Instinet, Philly exchange in talks

Electronic trading pioneer Instinet Group and the Philadelphia Stock Exchange are in talks aimed at a strategic alliance that could have a major impact on the structure of U.S. equity markets and the escalating competition between electronic and floor-based exchanges.

Electronic trading pioneer Instinet Group and the Philadelphia Stock Exchange are in talks aimed at a strategic alliance that could have a major impact on the structure of U.S. equity markets and the escalating competition between electronic and floor-based exchanges. The discussions have advanced beyond preliminaries but have yet to progress to the point where a deal is imminent. “If I told you we haven’t had conversations about specific things, I’d be lying,” says PHLX chairman Sandy Frucher. Instinet CEO Ed Nicoll referred a phone call to a spokesman who declined to comment.

Among other options, Instinet apparently would be willing to consider an outright acquisition of the PHLX, one of many regional exchanges that have lost most of their equity business over the years to the New York Stock Exchange and Nasdaq. But such a deal likely would be nixed by the Securities and Exchange Commission, which in recent years has made it known that it will not permit a brokerage firm to have more than a 40 percent ownership stake in, or 20 percent voting control of, a securities exchange. “They can’t buy us,” says Frucher. “It would have to be a strategic alliance.”

Although Frucher won’t elaborate on the discussions, others familiar with the matter say that any Instinet-PHLX deal is likely to resemble the arrangement reached in 2000 between Archipelago, Instinet’s main competitor in the business of electronically matching stock trades, and the San Franciscobased Pacific Exchange. In that landmark deal Archipelago paid an estimated $90 million for a minority stake in the PCX and shuttered its stock-trading floor. As an exchange rather than an electronic communications network, Archipelago saved millions of dollars a year in trade-clearing fees and gained the ability to compete more aggressively for trades in NYSE-listed shares.

Instinet could derive similar benefits from a link with the PHLX, which in turn could reinvigorate its long-moribund equity business with Instinet’s technology.

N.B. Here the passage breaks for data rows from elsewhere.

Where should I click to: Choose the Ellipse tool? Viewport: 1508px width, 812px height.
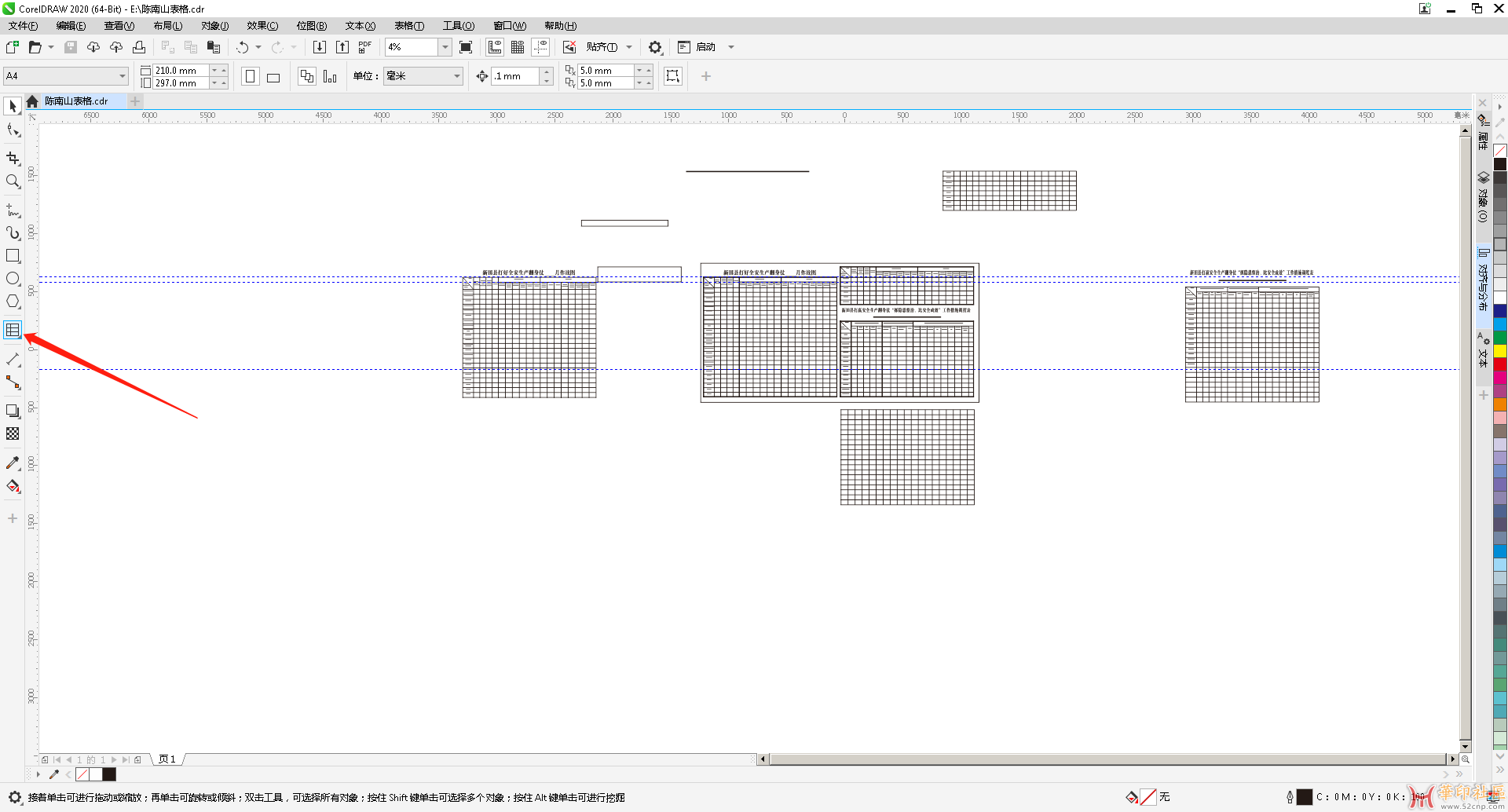(x=13, y=279)
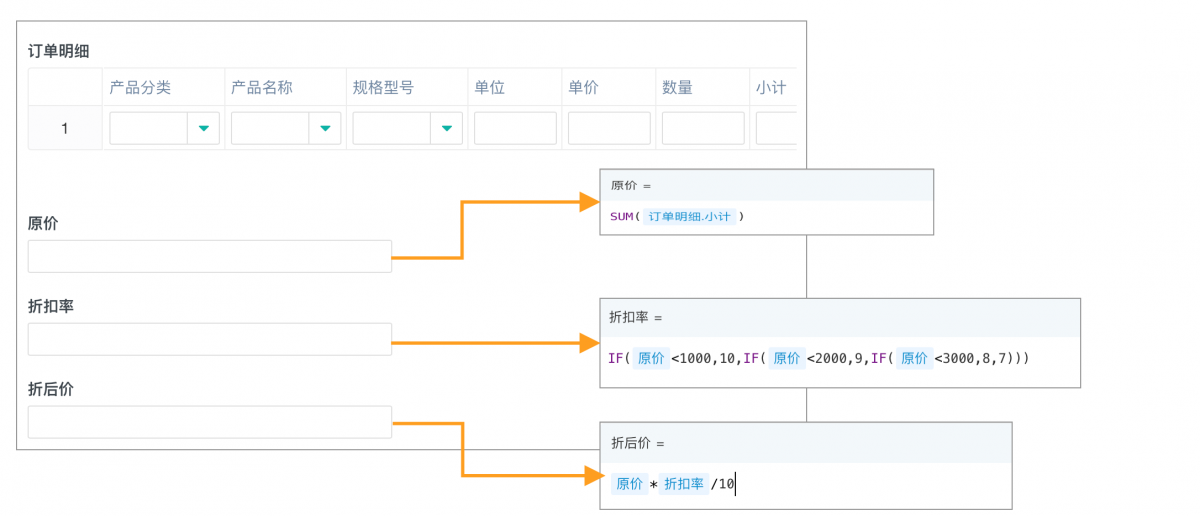This screenshot has width=1200, height=516.
Task: Select the 数量 input box in row 1
Action: pyautogui.click(x=703, y=128)
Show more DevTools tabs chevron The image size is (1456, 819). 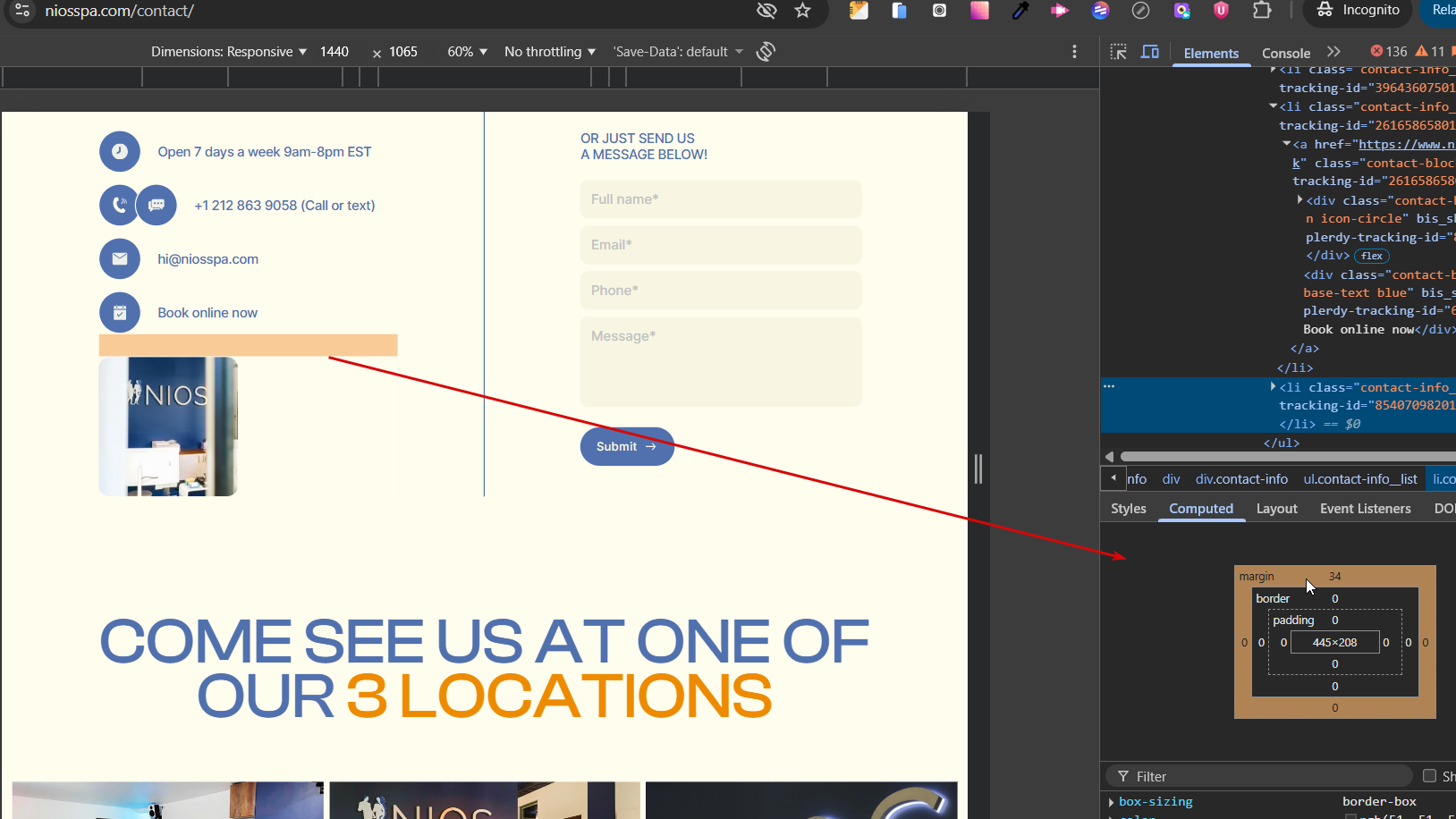(1333, 52)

Such an alliance would cost Instinet much less than the $90 million Archipelago paid for its stake in the PCX, informed sources say.

The PHLX -- the nation’s oldest stock exchange -- is talking with other potential partners, according to Frucher. And Instinet could seek an alliance with another regional exchange, such as the Boston or Chicago stock exchange. Unlike those markets, the PHLX converted from a membership organization to a stock company late last year and has been far more aggressive about pursuing strategic alliances and mergers.

Instinet itself is up for sale (Institutional Investor, January 2004), an open secret that parent company Reuters Group finally confirmed in July when it said it would entertain bids. Sources say, however, that few buyers have come forward and that a deal with the PHLX might further complicate that process.